### PROBLEM DETAILS
Rewrite everything from the line containing "The image size is (602, 376)." down to the line containing "to Çamaşır Makinesi", putting "section" in place of "category" and keeping all else the same. Give only those lines, without the pictures.

### DATA PROVIDED
--- Begin ---

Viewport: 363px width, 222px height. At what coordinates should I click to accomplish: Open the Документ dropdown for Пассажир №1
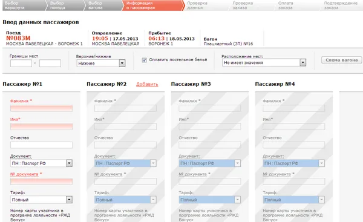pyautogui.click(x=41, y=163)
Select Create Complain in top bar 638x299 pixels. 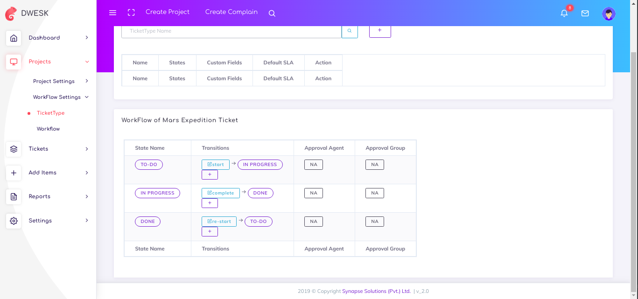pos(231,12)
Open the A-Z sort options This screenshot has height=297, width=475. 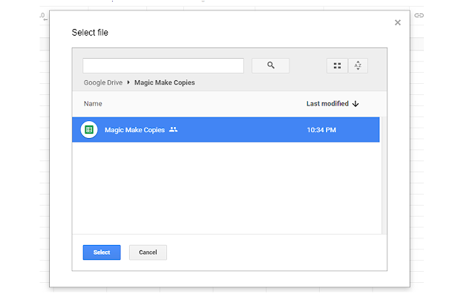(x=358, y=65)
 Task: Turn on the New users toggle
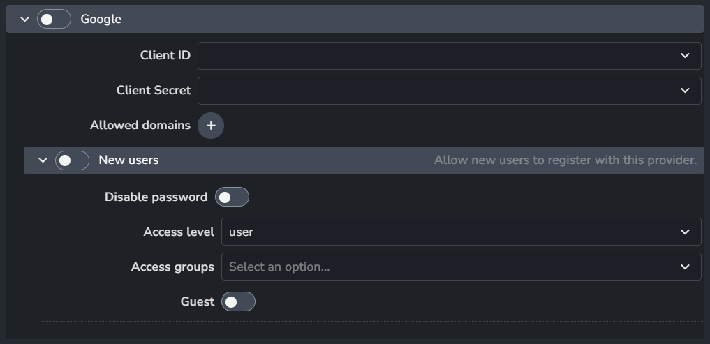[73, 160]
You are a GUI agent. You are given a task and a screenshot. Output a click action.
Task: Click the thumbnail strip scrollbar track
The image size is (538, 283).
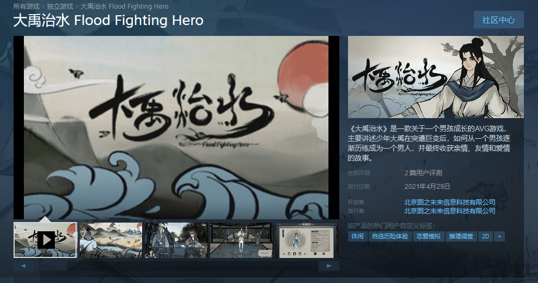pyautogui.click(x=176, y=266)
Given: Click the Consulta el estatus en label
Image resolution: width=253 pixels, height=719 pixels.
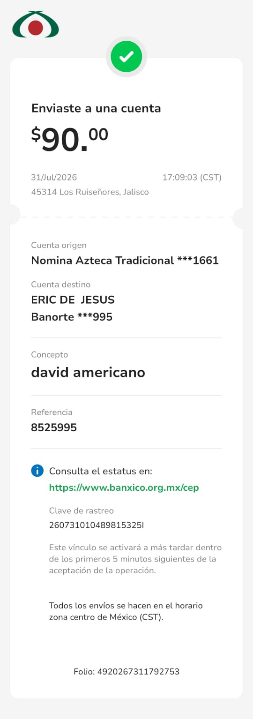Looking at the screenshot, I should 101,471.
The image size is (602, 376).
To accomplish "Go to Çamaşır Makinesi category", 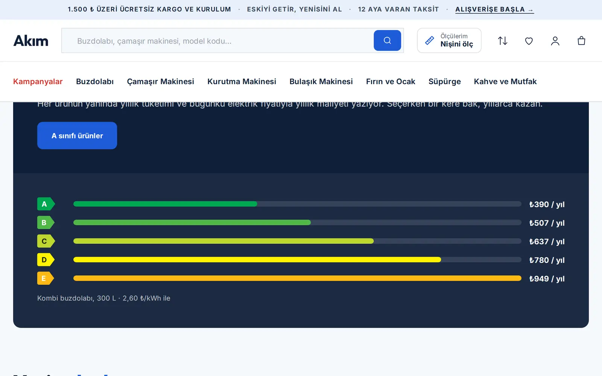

--- End ---
--- Begin ---

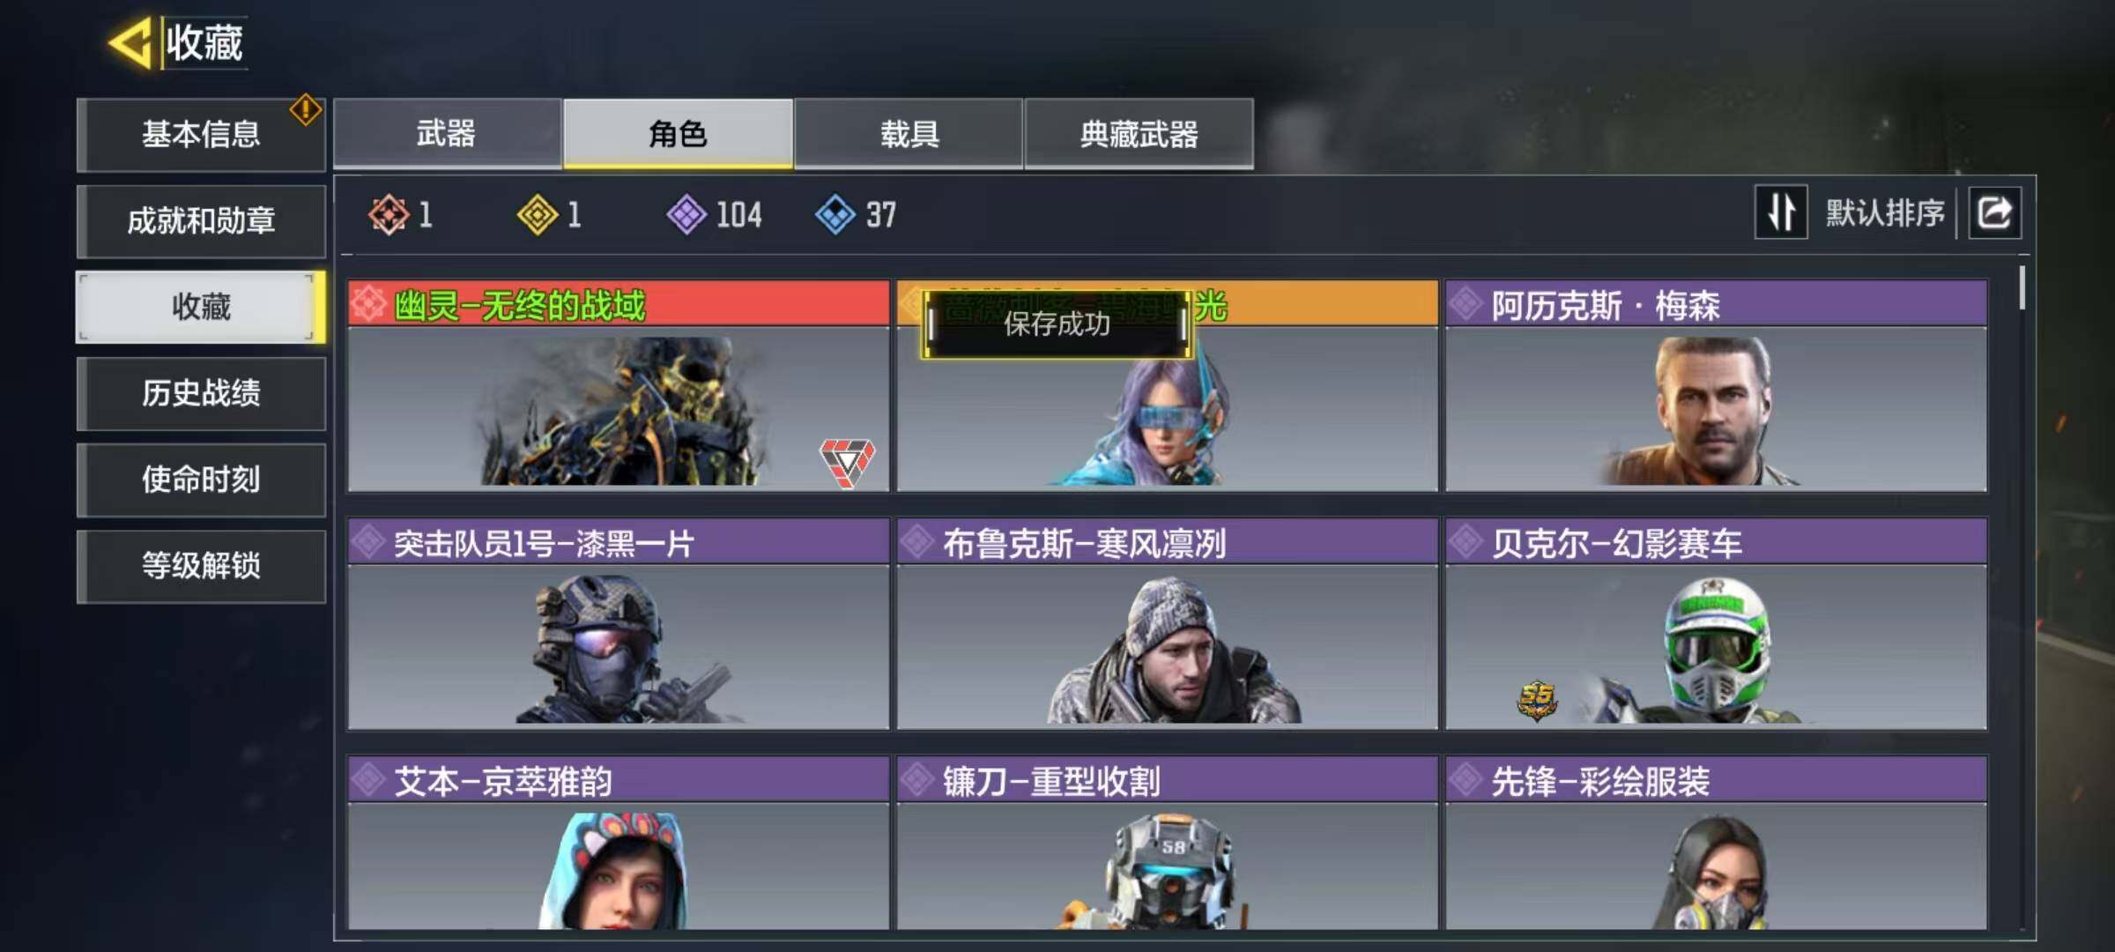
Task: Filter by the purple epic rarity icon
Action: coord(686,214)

--- End ---

### TASK RESULT
The image size is (602, 376).
To accomplish "Go to Çamaşır Makinesi section", 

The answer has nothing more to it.